Judge tosses out part of suit against Pat Robertson
NORFOLK, Va. (AP) — A federal judge Tuesday threw out part of a lawsuit accusing Pat Robertson of defaming two former Regent University professors in a letter.
U.S. district court Judge Raymond A. Jackson agreed with Robertson’s attorneys that the letter did not amount to “fighting words” that tend to breach the peace and are actionable under state law.
The letter, which criticized a group of law professors, did not mention the plaintiffs by name and they apparently learned about it secondhand, Jackson wrote.
But Jackson said it was too early to decide a second issue in the case: whether the letter, as defense attorneys contend, is constitutionally protected as free speech because it is opinion. Evidence must be presented, he said.
No trial date for the lawsuit has been set.
The letter was written in 1994 after nine professors complained to the American Bar Association when Robertson forced the law school’s dean to resign.
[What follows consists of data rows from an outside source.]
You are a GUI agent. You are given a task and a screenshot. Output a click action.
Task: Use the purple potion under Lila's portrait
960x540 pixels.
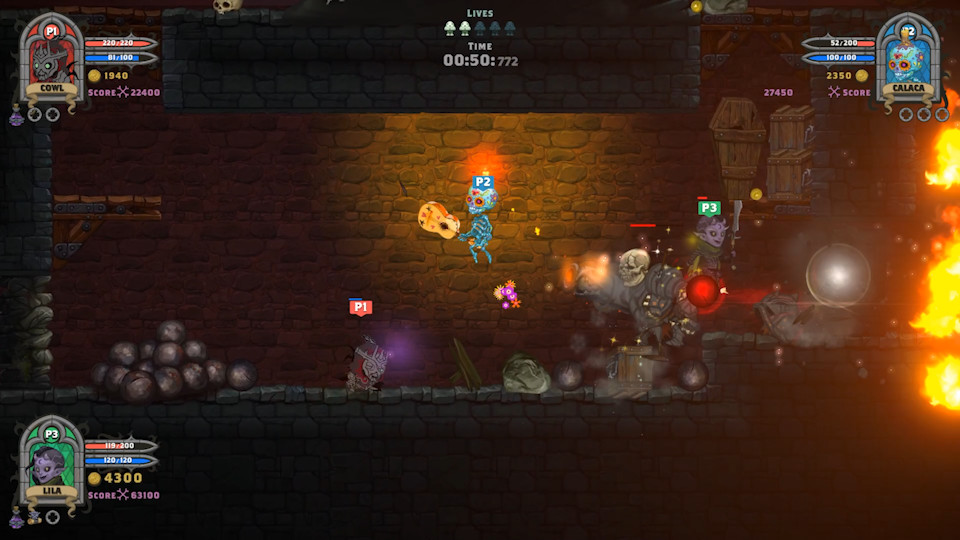(17, 518)

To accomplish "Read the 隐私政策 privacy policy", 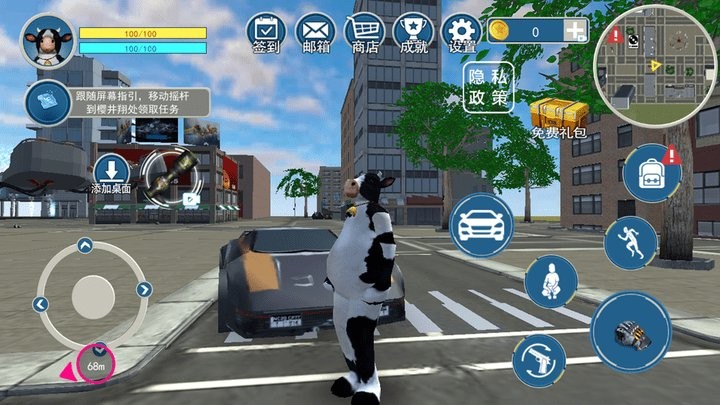I will (487, 88).
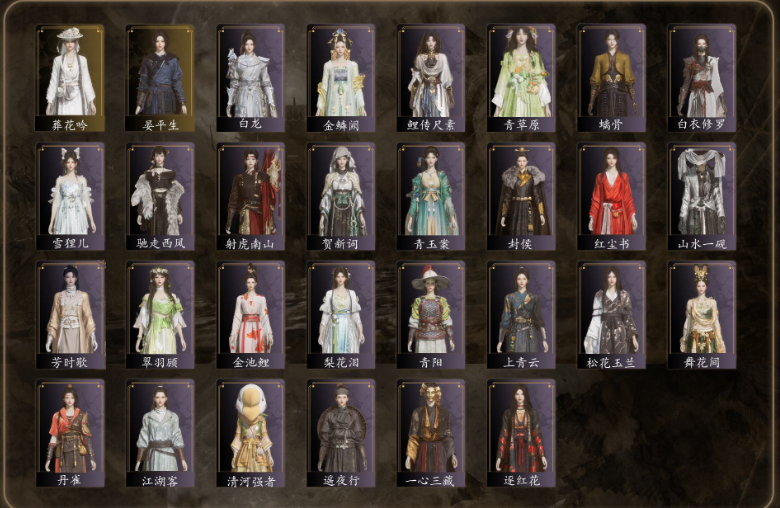
Task: Select the 松花玉兰 outfit card
Action: (612, 314)
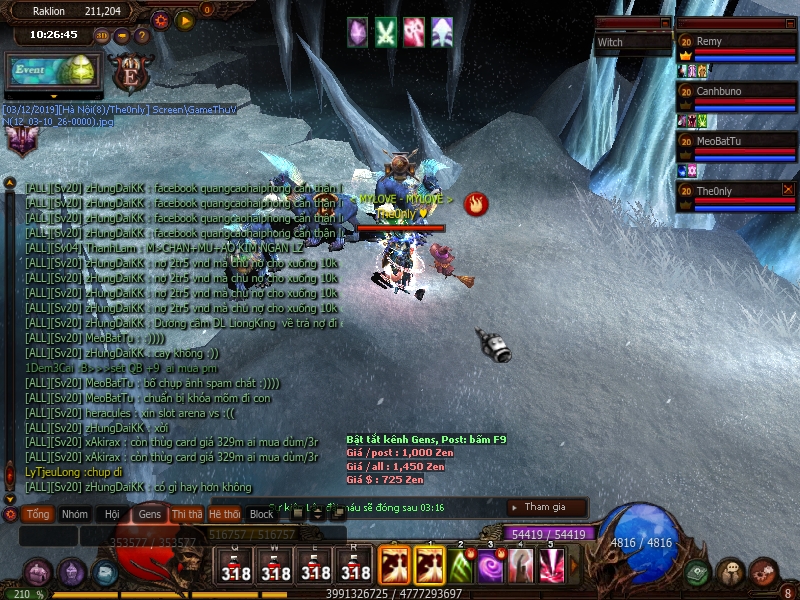Click the Tham gia join button
Viewport: 800px width, 600px height.
[546, 507]
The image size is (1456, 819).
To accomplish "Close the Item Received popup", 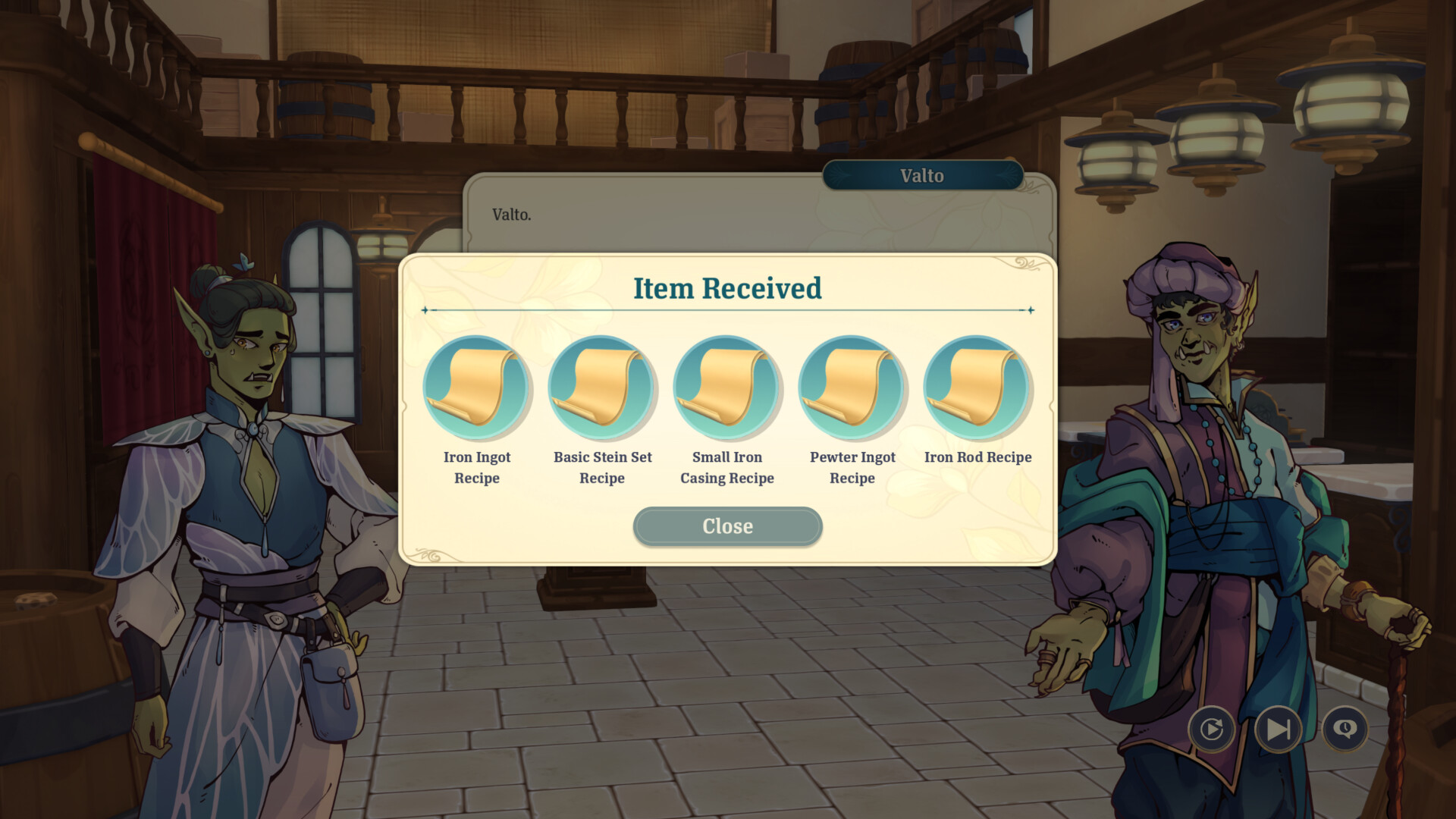I will click(727, 526).
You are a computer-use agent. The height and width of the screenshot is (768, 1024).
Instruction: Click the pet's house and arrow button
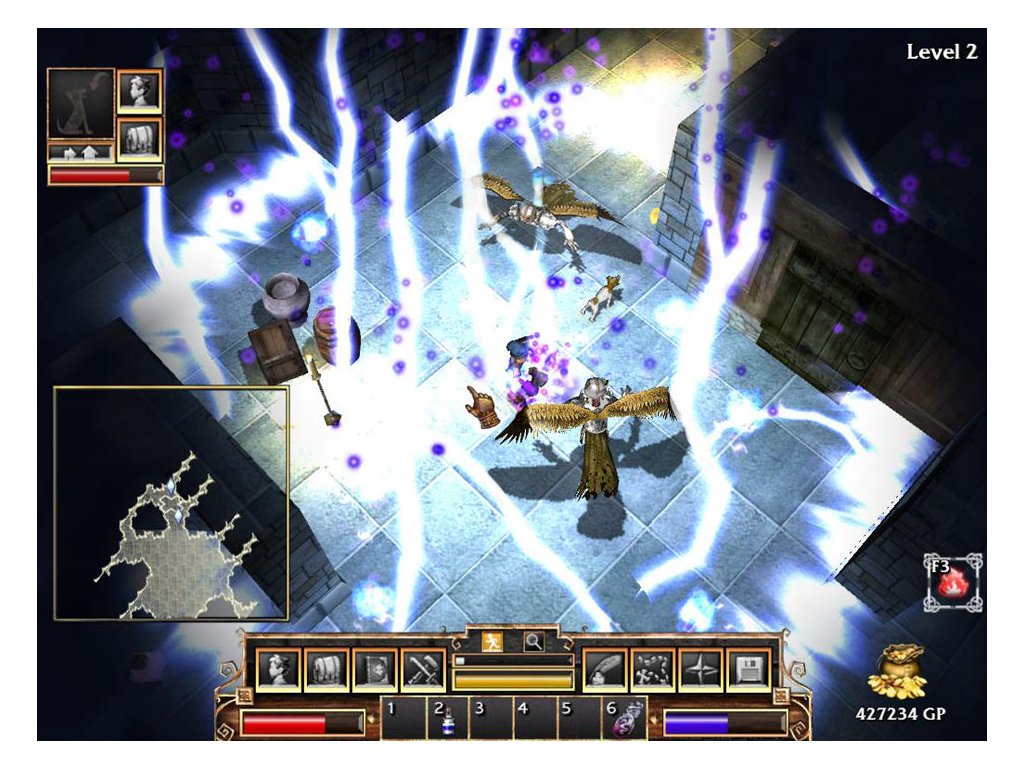(81, 153)
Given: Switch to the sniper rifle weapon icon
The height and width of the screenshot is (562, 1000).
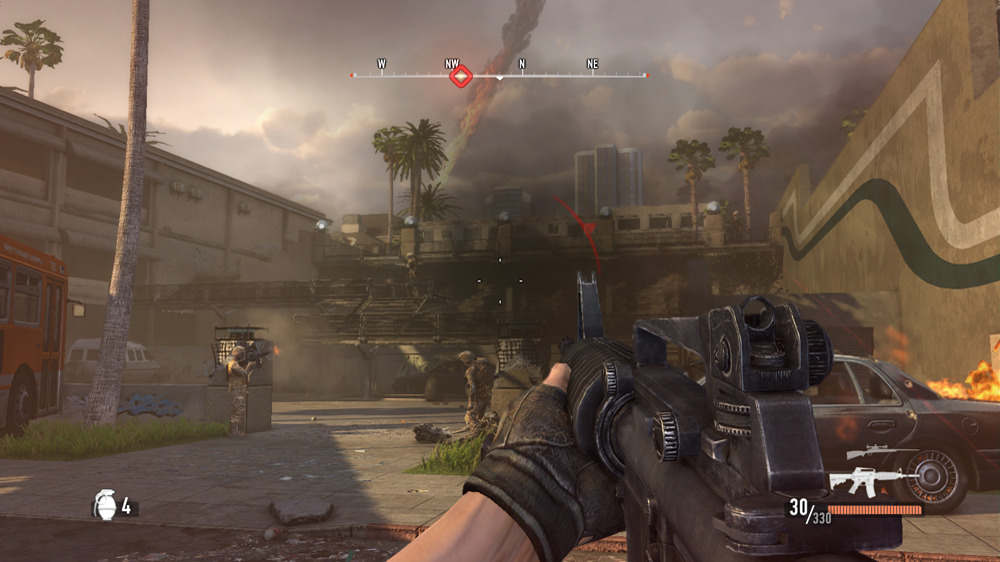Looking at the screenshot, I should [x=868, y=454].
At the time, the law school was seeking ABA accreditation.
In the letter, Robertson, Regent’s founder and chancellor, accused the professors of trying to cripple or shut down the law school. The letter compared the professors to suicide cult leader Jim Jones and called them “not capable teachers of law” and “inept as lawyers.”
Professors Robert Bern and Jeffrey Tuomala sued, each seeking $10 million.